Obera found her way into the sport relatively late. In the amateur era, most athletes retired about the end of college when the life requirements to make money overrode the time commitment to become a great athlete. Obera attended Chico State College, playing field hockey, softball, and basketball. She graduated with a teaching credential in 1957. After graduation
"I was at softball practice when a teammate told me she was a track champion,” she recalls. “I thought to myself, ‘If she is a champion, I know I can be one, too.’ You might say I was a bit cocky.”
Obera ran in her first meet in 1958 and made the national championships in 1959 eventually running against the likes of Wilma Rudolph. She ran in the 1960 and 1968 Olympic Trials, the latter just a couple of months before her 35th birthday, running the 100 metres in 12.1 in the semifinals

She was featured in Sports Illustrated's "Faces in the Crowd" in the June 18, 1962, issue.

Obera made her career from 1958 to 1994 as an educator for the Berkeley Unified School District, eventually becoming Berkeley's first female continuation school principal. During her time in the district, Berkeley High School won the state State girls team title in 1974, 1976 and 1981–3, and the boys title in 1980–1.
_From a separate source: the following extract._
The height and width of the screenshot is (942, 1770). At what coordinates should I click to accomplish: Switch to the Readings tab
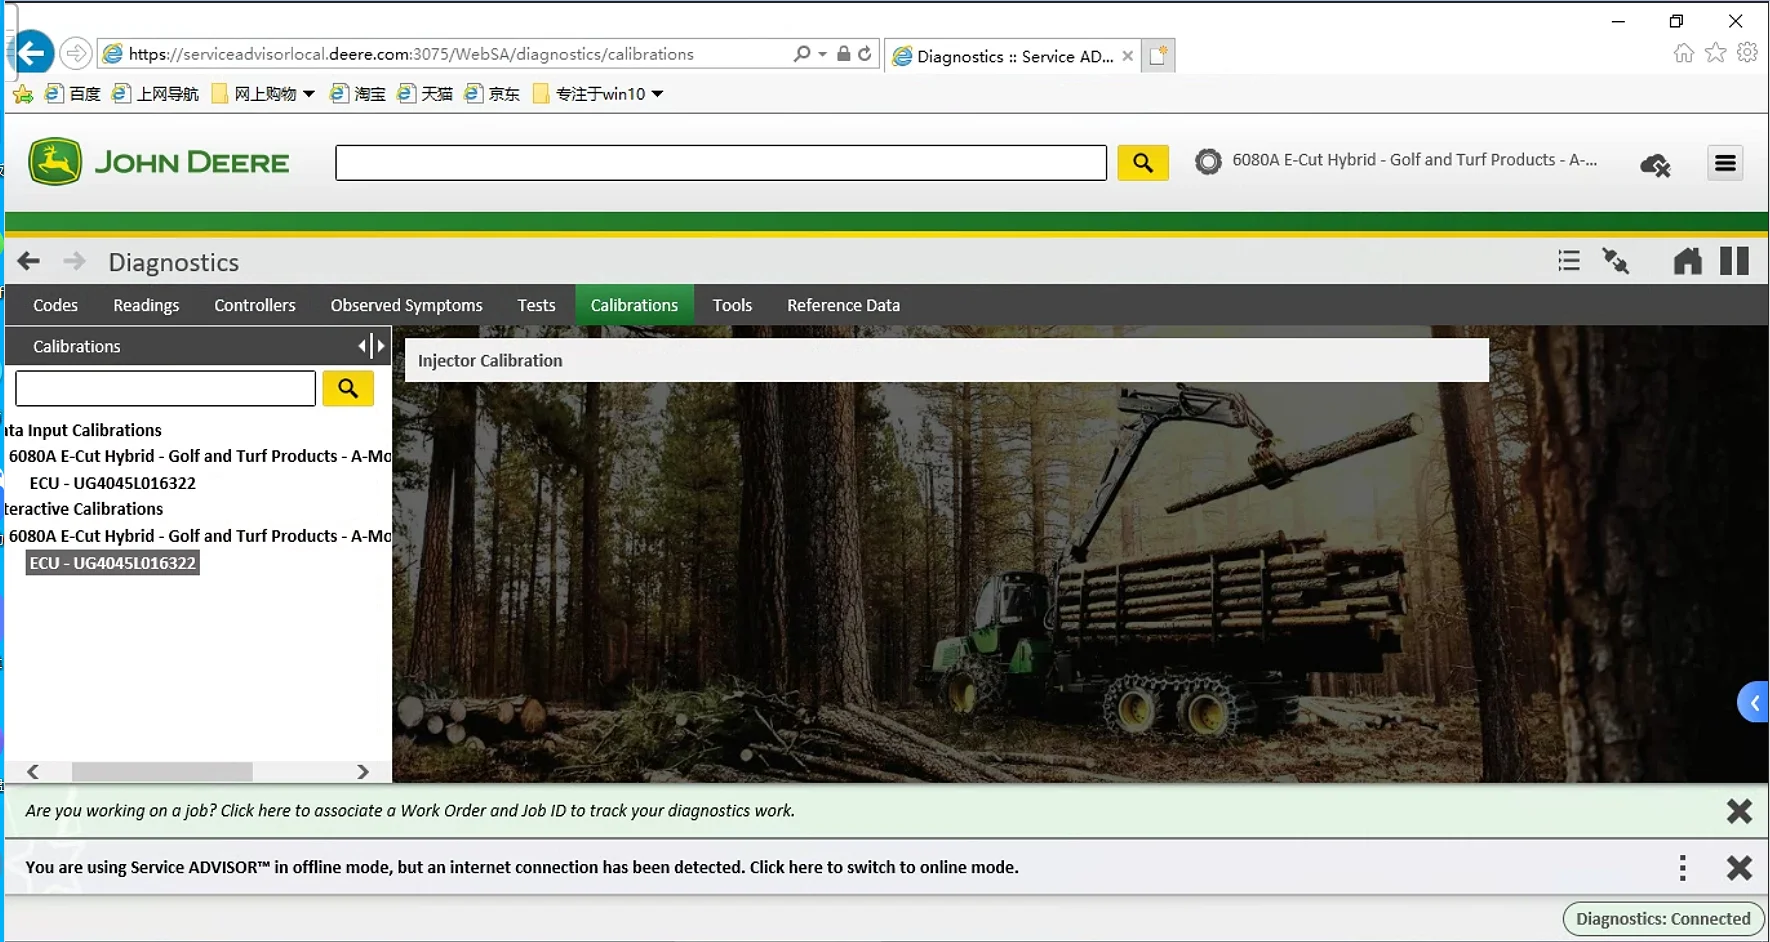pos(146,305)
She was a pioneer in Masters athletics, but it wasn't easy at first. In 1974, she suffered a bout of Sarcoidosis which left her bedridden for most of the year. She heard about the first world Masters championships due to be held in Toronto, Ontario, Canada in 1975. She used the meet as a goal for her recovery. To her surprise, she didn't win there. It motivated her to return.

It wasn't until she reached the 45 age group that world championship wins and records became commonplace. As she passed through each age division W45 to W70, she set the world record in the 200 metres. She performed the same feat W50 to W65 at 100 meters. And W50 through W60 at 400 metres. On January 18, 2014, she became the oldest woman to break 40 seconds for the 200 metres, running 38.10 in an all comers track meet at the University of California, Berkeley.

After setting three world indoor records in the 60 m, 200 m and 400 m, Obera was named USATF "Athlete of the Week" March 19, 2014. In the same meet, she also bested Mary Bowermaster's American record in a new event for her, the Shot Put, but Obera's new record was then bested in the same competition by Gloria Krug. USATF selected Obera ahead of a new M70 weight throw world record by Ed Burke, a new American 15K road racing record by Shalane Flanagan, Phyllis Francis beating Francena McCorory's American indoor record in the 400 meters and Kendell Williams setting an indoor World Junior record in the pentathlon during the same competitive week. She received the honor again on March 25, 2015.

On July 12, 2014, at San Francisco Track and Field Club's Pride Track & Field Meet in Hayward, California, Obera, W80, broke two world records in 80 m hurdles and 200 m hurdles. These marks were her sixth and seventh world marks this year.

In 2019, she made her third appearance in Sports Illustrated's "Faces in the Crowd," the first was in 1962.

In 1996, Obera was elected into the inaugural class of the USATF Masters Hall of Fame.